Услышав о невестах, Додо обычно становился мягким, мечтательным, от его дурашливой драчливости и готовности к шутке не оставалось и следа.
— Ой, долговязый Фазил, зачем мне жена, посуди сам? Я не одинок, ты это знаешь хорошо. У меня есть прелестные пери, они всегда со мной. Поброжу я днем по чайханам и базару, а к ночи приду домой — и там меня ждут мои ненаглядные, мои сказочные красавицы…
Фазил не собирался так скоро прекратить розыгрыш. Подмигнув окружающим, он снова обратился к Додо:
— Что твои пери? Тебе жена нужна!
— Что?! Ты считаешь, что мои пери недостойны? — Додо кинулся к Фазилу, рассердившись, кажется, всерьез, вцепился ему в ворот. — На помощь, падишах, на помощь, мои пери!
Мастеровые подзадоривали его:
— Додо, братец Додо, валите этого долговязого, поддайте ему, вы ведь такой силач, настоящий богатырь!
Любитель шуточных потасовок, Додо тут же забыл о своих пери, слегка двинул кулаком, попал Фазилу в плечо. Тот охнул: «Ой, умираю!», незаметно дал противнику подножку, повалил его и прижал к полу. Это не помешало зрителям объявить распластанного беднягу победителем схватки.
— Додо насмерть забил Фазила-кулинара! — в шутку ужасались они.

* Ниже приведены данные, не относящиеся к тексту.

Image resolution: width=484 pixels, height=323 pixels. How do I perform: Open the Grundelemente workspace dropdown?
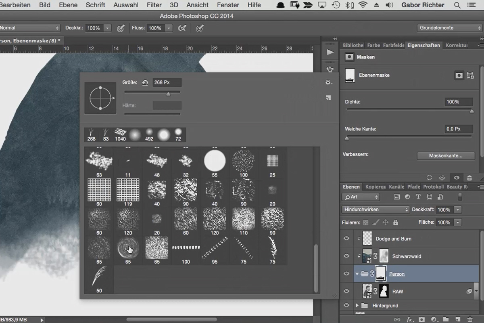pos(450,28)
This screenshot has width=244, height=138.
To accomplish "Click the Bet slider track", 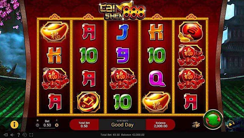I will point(47,128).
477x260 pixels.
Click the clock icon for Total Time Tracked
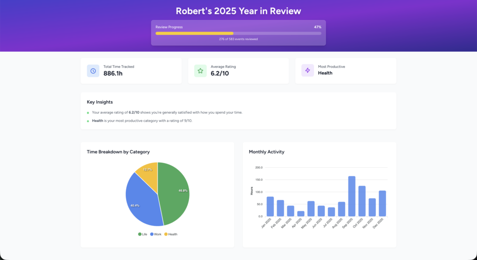pos(93,71)

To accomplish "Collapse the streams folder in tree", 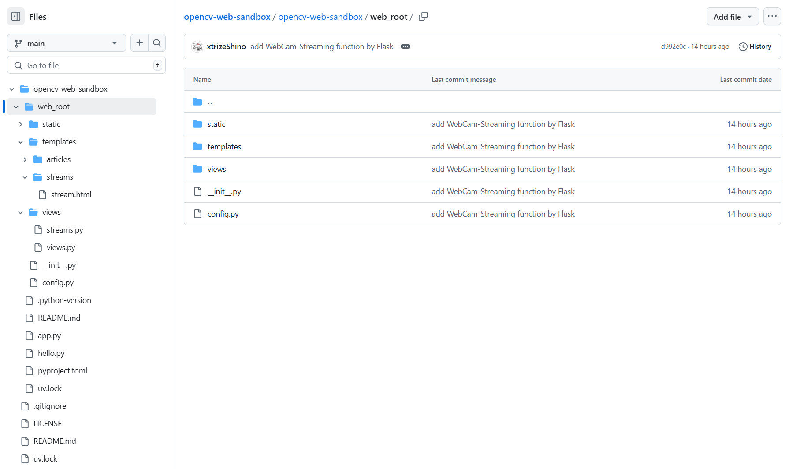I will (25, 177).
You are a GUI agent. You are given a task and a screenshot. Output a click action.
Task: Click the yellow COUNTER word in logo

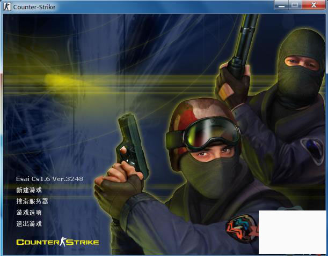tap(38, 242)
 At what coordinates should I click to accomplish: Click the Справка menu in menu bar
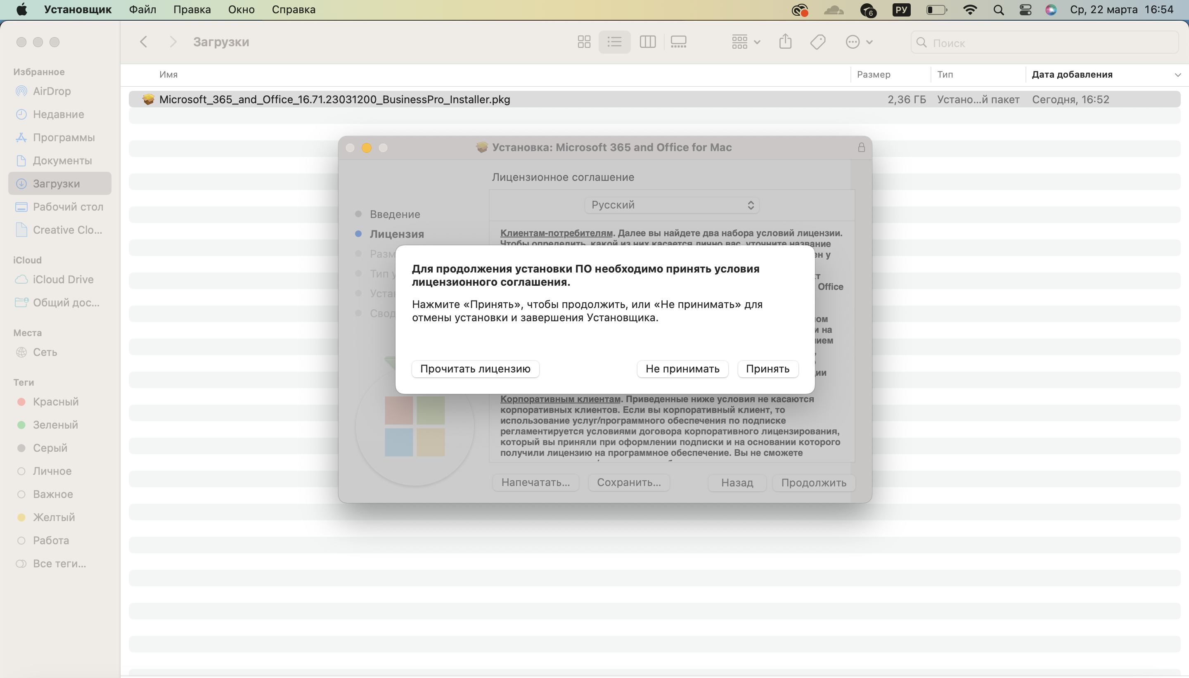click(x=292, y=10)
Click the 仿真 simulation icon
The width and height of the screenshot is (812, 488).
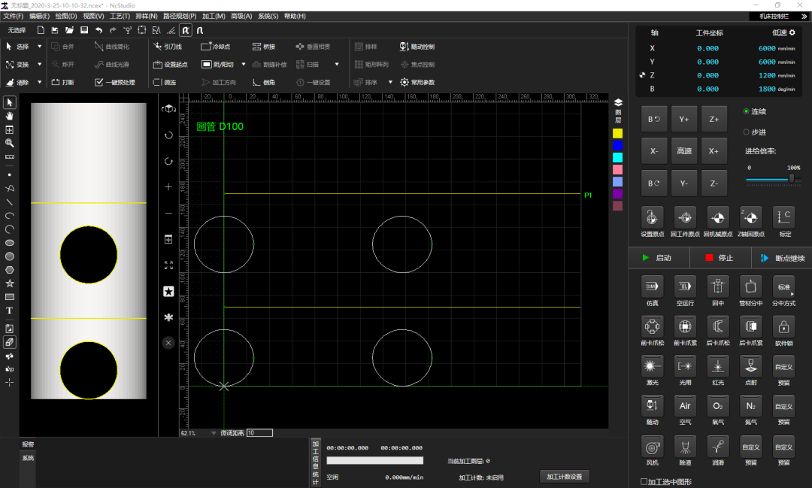point(652,286)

— Да, богатырь, богатырь! Сумел такого великана Фазила одним ударом на тот свет отправить!
Додо все еще пытался выкарабкаться из-под Фазила, а его стращали последствиями «победы»: милиция, мол, возьмется теперь за Додо, и кто же будет вызволять бедного Додо из тюрьмы?
Незлобивый бедняга посмеивался, но наконец воззвал о помощи:
— Ребята, помогите же мне выкарабкаться из-под туши этого долговязого, уберите его длинное тело!
— Сам прикончил — сам и выбирайся! — крикнул было кто-то, но все же несколько человек взялись за «бездыханное тело» Фазила и отнесли его в сторону.
С трудом притворялся покойником Фазил. Окружающие таили улыбку, им очень хотелось, чтобы Додо воспринял все всерьез. По лицу Додо можно было подумать, что так оно и есть. Но вот Фазил не выдержал, чихнул. Это не испортило шутки, а усилило ее, потому что Додо глянул на чихнувшего Фазила с неподдельным по виду удивлением, прямо-таки обомлел от неожиданности. Мастеровые развеселились еще больше. Расхохотался и Додо.
Мне тоже было смешно, но и жалость к Додо была у меня в сердце. Не слишком ли жестоко с ним шутят? Разве это ему не обидно?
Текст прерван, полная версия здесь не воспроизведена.